◆ **TASK OBJECTIVE**:
Copy the rows from the start through the line containing "click(x=1124, y=14)", inclusive, keeping the requests unchanged and increasing each coordinate in the answers by 125. Leave the pictures out.

◆ **INPUT MATERIAL**:
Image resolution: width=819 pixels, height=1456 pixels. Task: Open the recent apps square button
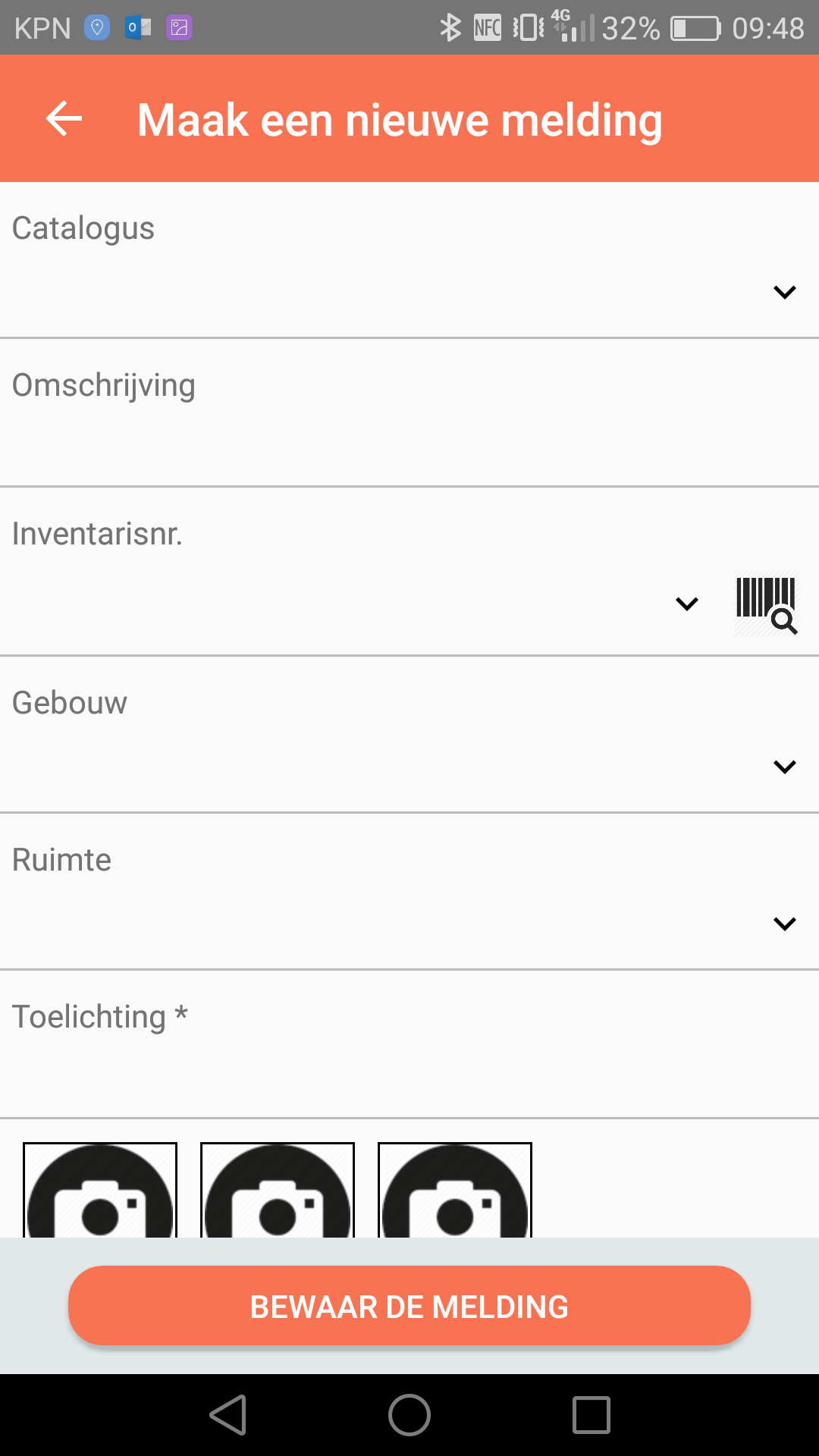(x=592, y=1415)
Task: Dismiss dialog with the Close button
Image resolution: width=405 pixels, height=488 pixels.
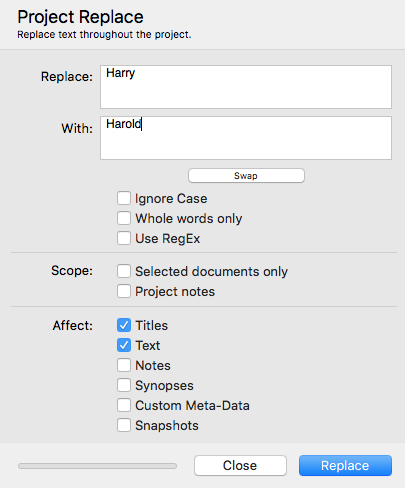Action: point(240,466)
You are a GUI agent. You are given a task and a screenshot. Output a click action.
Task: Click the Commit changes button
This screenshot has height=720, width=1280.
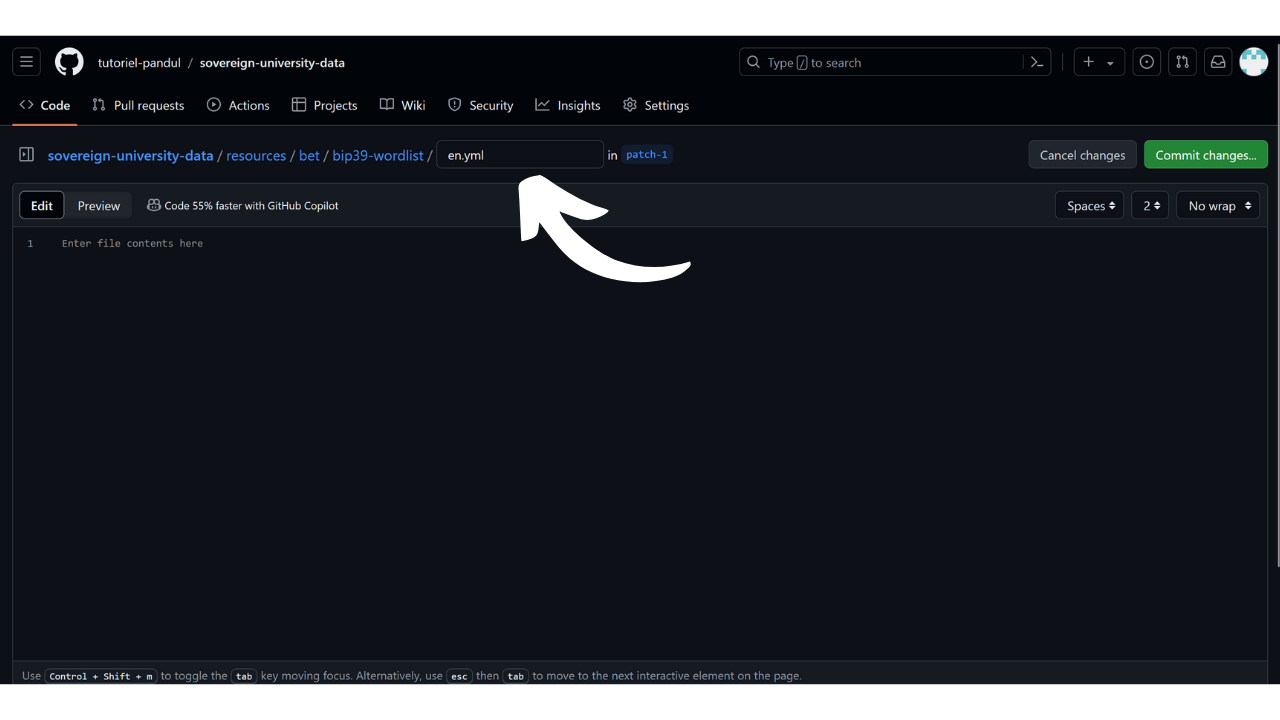(x=1205, y=155)
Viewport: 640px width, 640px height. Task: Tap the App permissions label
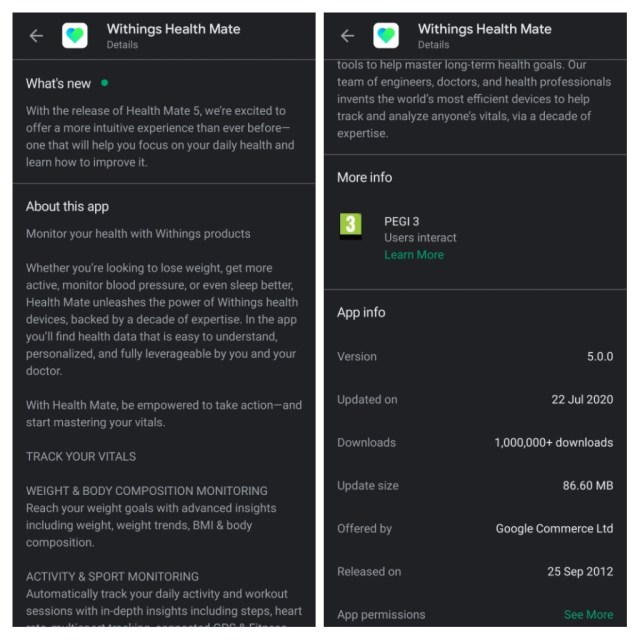coord(381,614)
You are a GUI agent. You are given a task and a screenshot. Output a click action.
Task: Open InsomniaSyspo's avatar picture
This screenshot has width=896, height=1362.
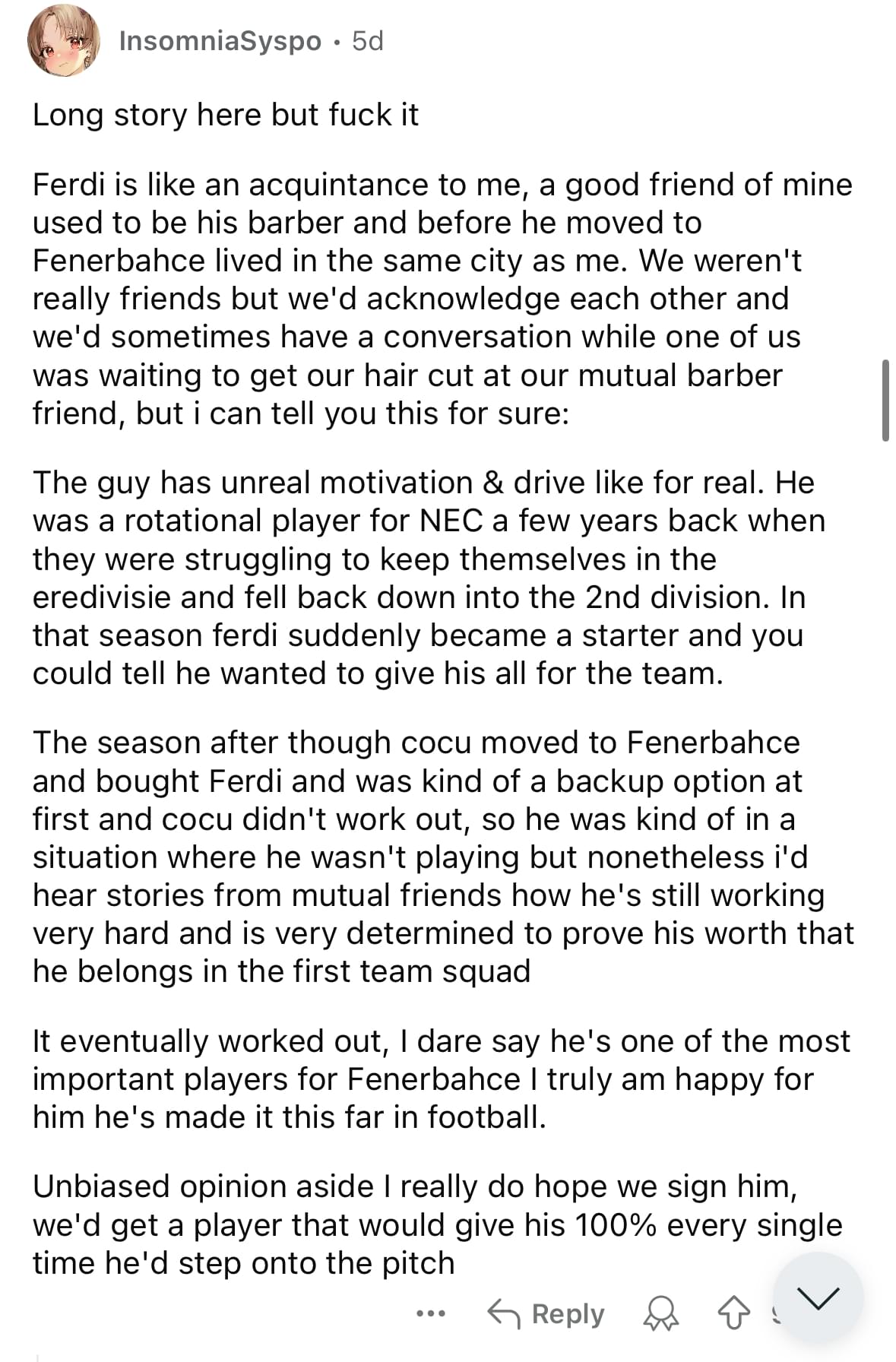[64, 41]
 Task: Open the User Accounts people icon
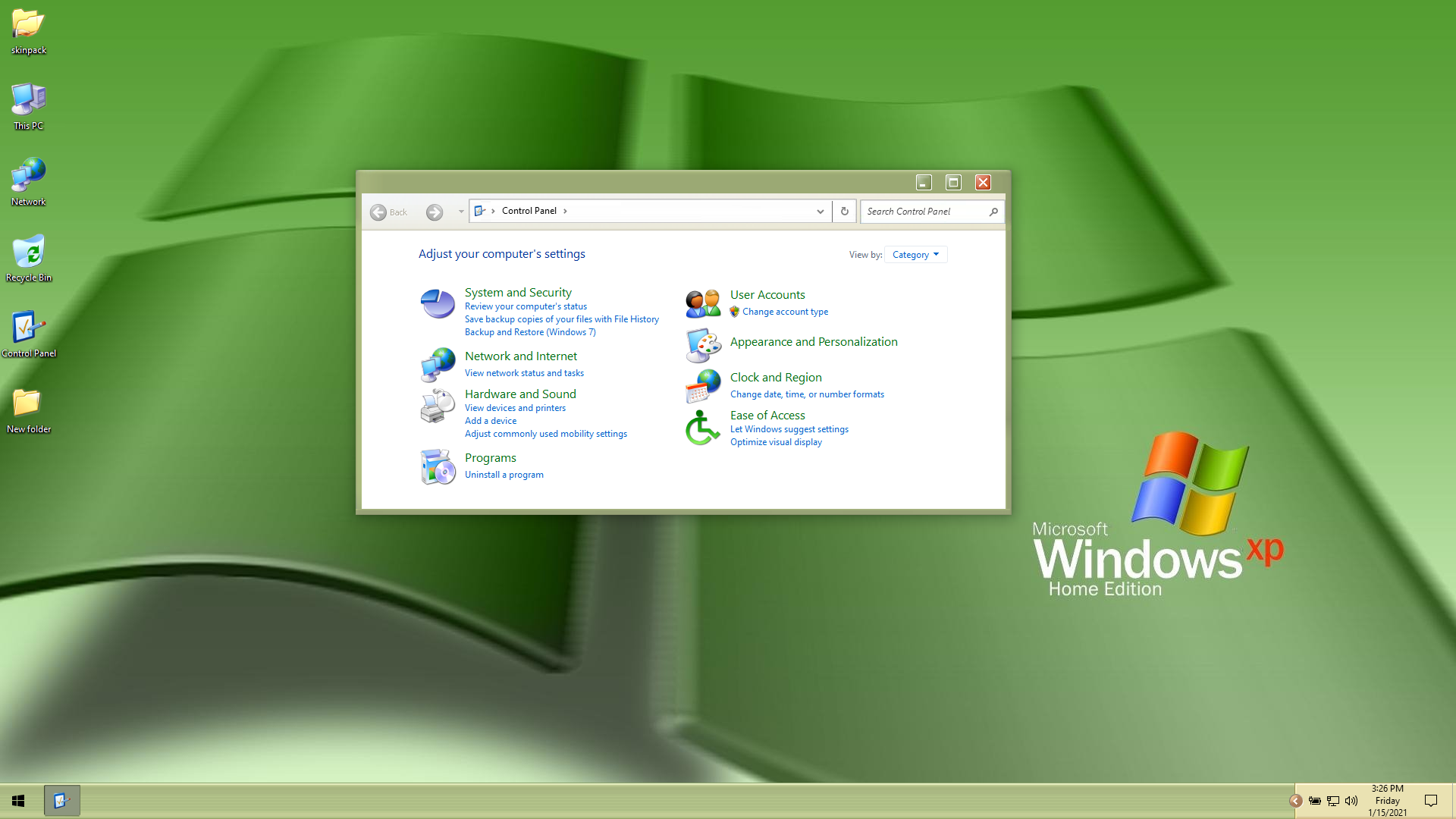[703, 303]
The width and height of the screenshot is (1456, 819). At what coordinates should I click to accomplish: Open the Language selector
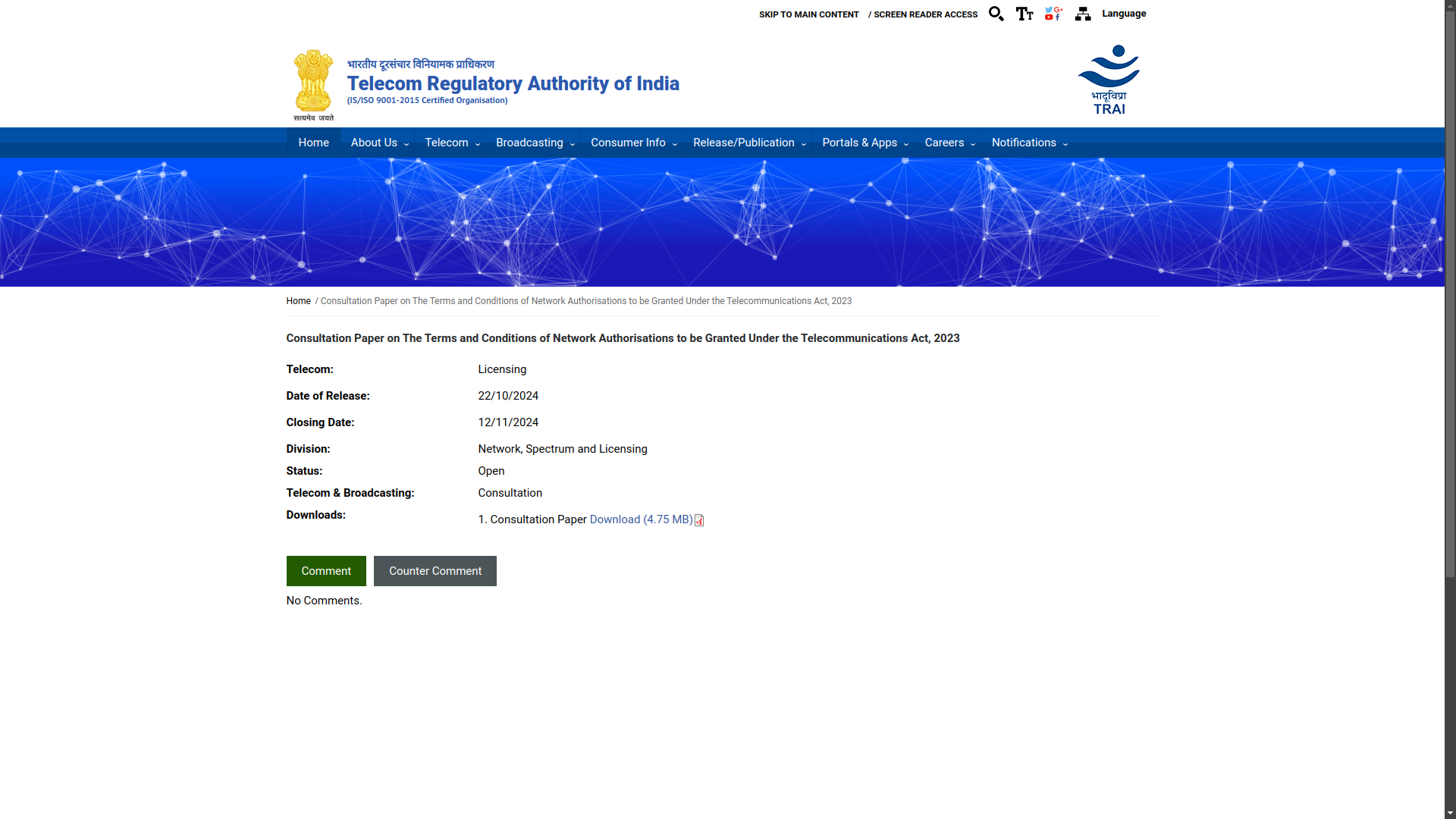click(x=1124, y=14)
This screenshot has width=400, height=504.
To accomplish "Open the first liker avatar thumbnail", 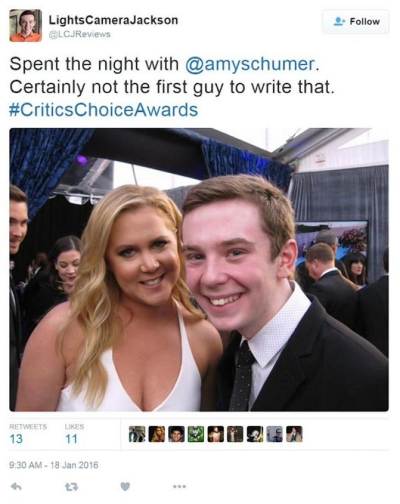I will tap(137, 434).
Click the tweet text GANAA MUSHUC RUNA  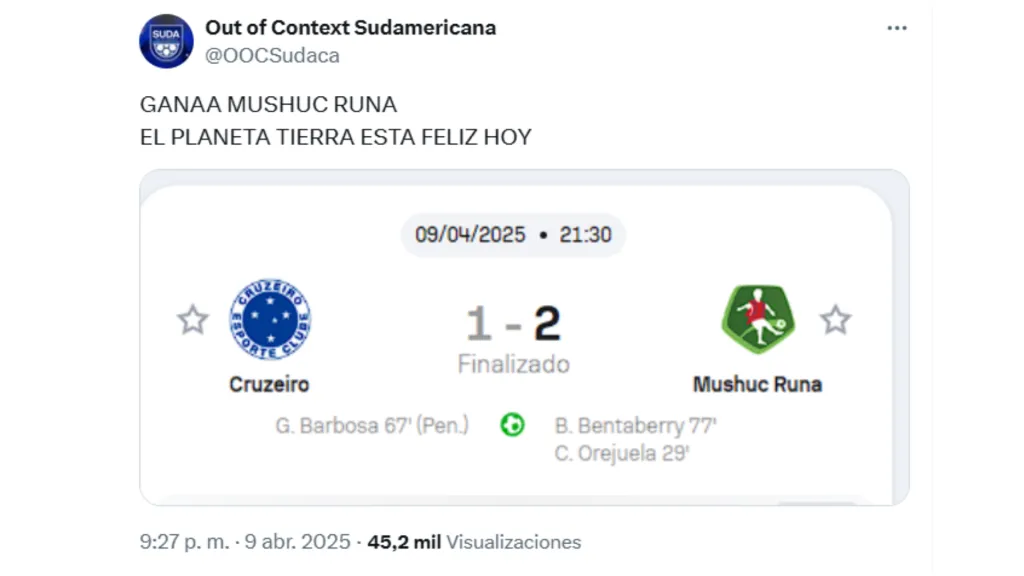coord(268,104)
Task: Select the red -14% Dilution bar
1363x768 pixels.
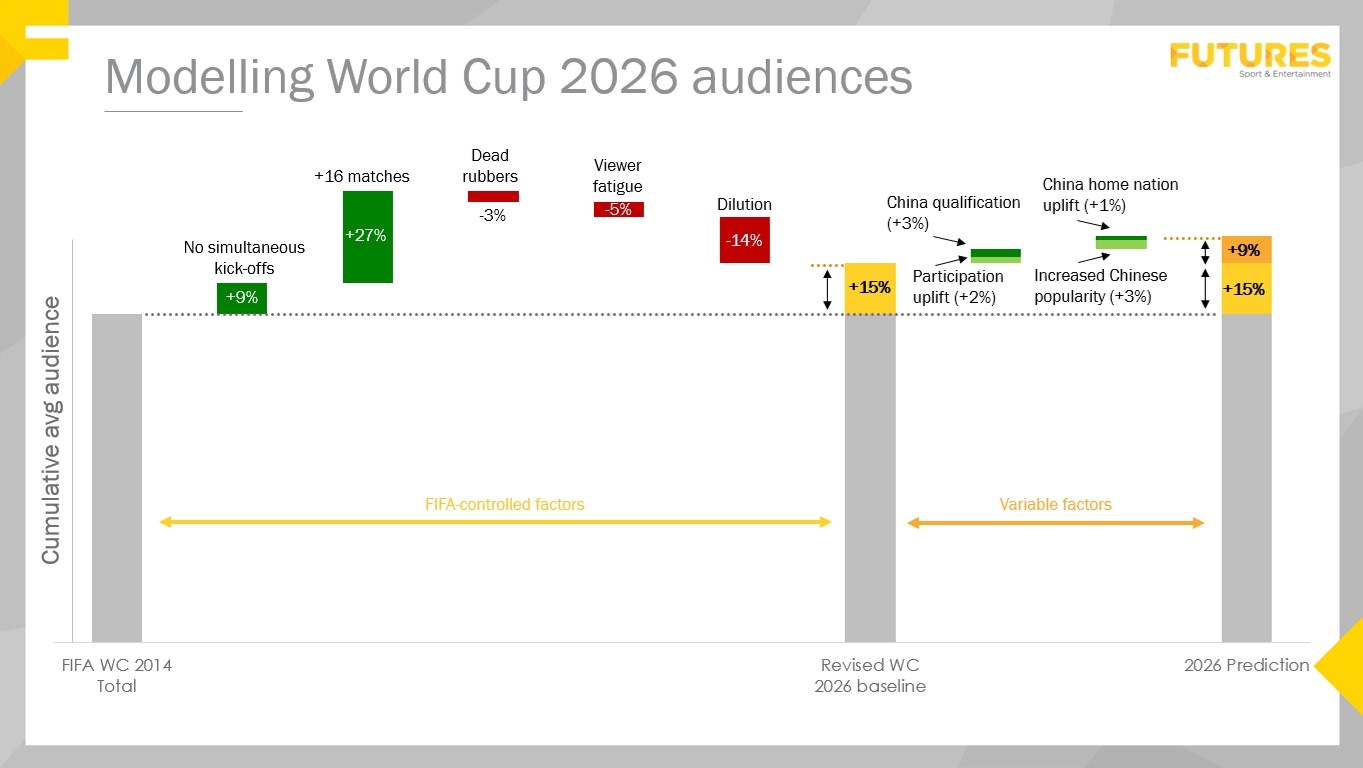Action: (744, 240)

◆ **COMPLETE RESPONSE**:
Image resolution: width=819 pixels, height=1456 pixels. Task: Open the recent apps square button
(x=717, y=1540)
Task: Dismiss dialog with the Close button
Image resolution: width=405 pixels, height=488 pixels.
Action: point(365,591)
You are a GUI agent. You are given a task and a screenshot. Output a click action.
Task: Click the Commit changes button
This screenshot has height=720, width=1280.
(x=1330, y=280)
Viewport: 640px width, 640px height. Task: Tap the App permissions label
coord(506,739)
You are a GUI agent. You are given a task and a screenshot. Output a click action.
Task: Open InsomniaSyspo's avatar picture
This screenshot has width=896, height=1362.
[189, 166]
 Task: Open the User Accounts people icon
[828, 428]
The width and height of the screenshot is (1456, 819). At what coordinates should I click to accomplish: Open the Language selector
click(x=1249, y=139)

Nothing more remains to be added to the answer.